Joseph E. Gagnon (PIIE) and Takeshi Tashiro (PIIE)



Japan is on track for its longest postwar economic expansion, with female labor force participation and corporate profits at record highs and unemployment at a 25-year low. All this good news has caused many observers to question whether the goal of raising inflation to 2 percent is really necessary. Why not settle for trend inflation between 0 and 1 percent, where it is now?[1] The answer is that the Bank of Japan (BOJ) has no room to maneuver when the next downturn arrives, as it surely will someday. Unless Japan returns inflation sustainably to 2 percent or more in the next few years, it will have difficulty emerging from the next recession.

In December 2012, Shinzo Abe became prime minister after pledging to conquer the deflation and stagnation that had plagued Japan for a generation. In April 2013, he installed a new BOJ governor, Haruhiko Kuroda, with a mandate to achieve and maintain inflation at 2 percent. The BOJ promptly began to buy record amounts of long-term bonds and pushed the 10-year government bond yield to around 0 percent. Yet, more than five years later, inflation still has not reached 2 percent. What went wrong?

For one thing, fiscal and monetary policy have been at cross purposes. According to the International Monetary Fund (IMF), Japan’s cyclically adjusted government budget deficit shrank from 7.4 percent of GDP in 2012 to a projected 3.6 percent in 2018, largely because a large consumption tax increase in 2014 overwhelmed an early temporary fiscal stimulus.[2]

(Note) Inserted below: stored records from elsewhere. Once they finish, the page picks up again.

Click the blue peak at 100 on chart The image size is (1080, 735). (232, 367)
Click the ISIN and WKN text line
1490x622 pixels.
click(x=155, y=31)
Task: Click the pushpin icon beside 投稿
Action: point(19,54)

Overall, however, things have gone mostly right. Easy monetary policy narrowed Japan’s output gap from ‑3.7 percent in 2012 to ‑0.3 percent in 2018. Moreover, the large influx of women into the labor force may have boosted Japan’s potential growth by 0.1 percentage point or more per year since 2013, making the BOJ’s progress in eliminating the output gap even more impressive. There is still room for more women and the long-term unemployed to get jobs.[3]

Monetary policy has achieved a lot over the past five years. Yet, to raise inflation, monetary policy must push output significantly above potential.[4] To get there, it is critical for the BOJ to keep policy as loose as possible. It would help greatly if any net tightening of the fiscal stance were made conditional on first achieving Abe’s inflation goals in a sustainable manner. A recent study by IMF economists shows that boosting growth and inflation are critical elements of any strategy to solve Japan’s long-run fiscal problems.

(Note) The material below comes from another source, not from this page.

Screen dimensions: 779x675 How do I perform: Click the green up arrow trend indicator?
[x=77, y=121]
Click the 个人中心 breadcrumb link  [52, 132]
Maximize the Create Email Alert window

If the BOJ were to raise interest rates now, inflation would likely remain near zero. Any increase in interest rates beyond 1 or 2 percent would probably cause a recession. Even if rates around 1 or 2 percent were consistent with steady growth, the BOJ would have no room to maneuver in the event of a negative shock to the economy. By keeping rates near zero now to achieve its inflation goal of 2 percent, the BOJ will push the economy beyond its long-run potential for a few years, creating many more jobs and setting the conditions for nominal interest rates to eventually rise to 3 or 4 percent, which would give it greater room to fight any future downturn.[5]

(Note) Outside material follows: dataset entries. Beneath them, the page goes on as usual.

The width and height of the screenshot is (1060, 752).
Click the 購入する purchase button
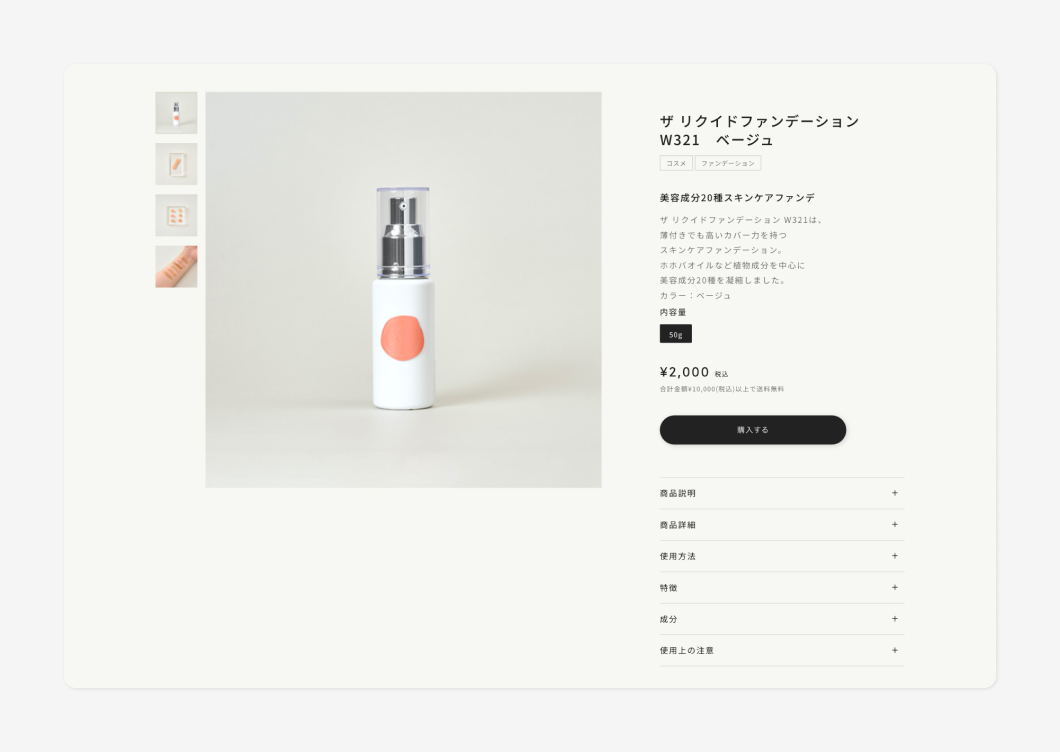tap(752, 430)
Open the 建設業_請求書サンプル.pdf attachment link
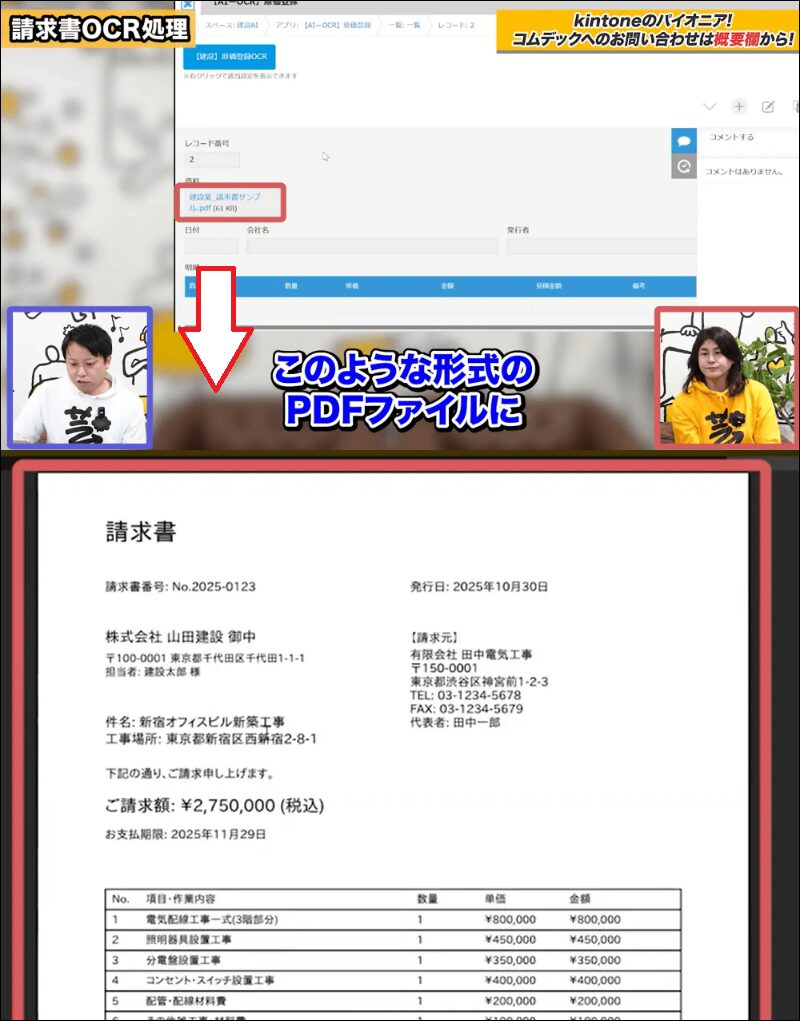 click(224, 203)
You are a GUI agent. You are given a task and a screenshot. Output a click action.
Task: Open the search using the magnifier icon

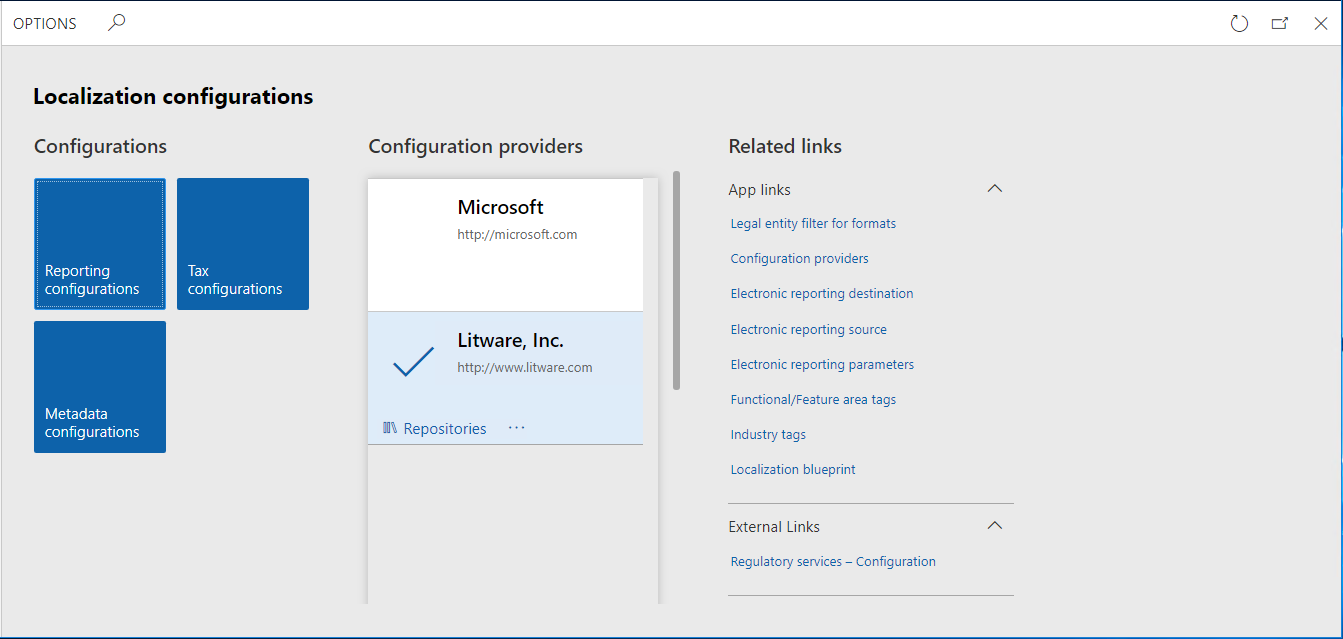point(116,21)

Another reason to continue until inflation reaches 2 percent is to restore the damaged credibility of the BOJ. Central banks earn credibility by doing what they promise to do. The BOJ will gain credibility if it achieves its goal and lose credibility if it fails to do so. Having a credible inflation target can be immensely valuable in preventing a future descent into recession and deflation.


1. Headline inflation is currently above 1 percent owing to rising energy prices. However, core inflation (all items less fresh food and energy) is lower, at 0.4 percent (Statistics Bureau of Japan).

2. Data on the budget deficit, the output gap, and potential growth are from the IMF’s World Economic Outlook, October 2018.

3. More than 1 million women gained jobs since 2013. However, Japan's female labor force participation rate (aged 15–64) is about 10 percentage points lower than that of Sweden's (Organization for Economic Cooperation and Development Labor Force Statistics database). The tight labor market decreased the number of long-term jobless by half in the past six years, but there are still 0.5 million long-term unemployed people in Japan (Statistics Bureau of Japan Labor Force Survey).

4. One of us argued previously that the lack of inflationary pressure in Japan is not surprising, given that output and employment have only now reached potential and have not significantly exceeded potential yet.

5. In other words, interest rates move up one-for-one with inflation in the long run. It is the difference between the interest rate and the inflation rate, also known as the real rate of interest, that matters for economic activity.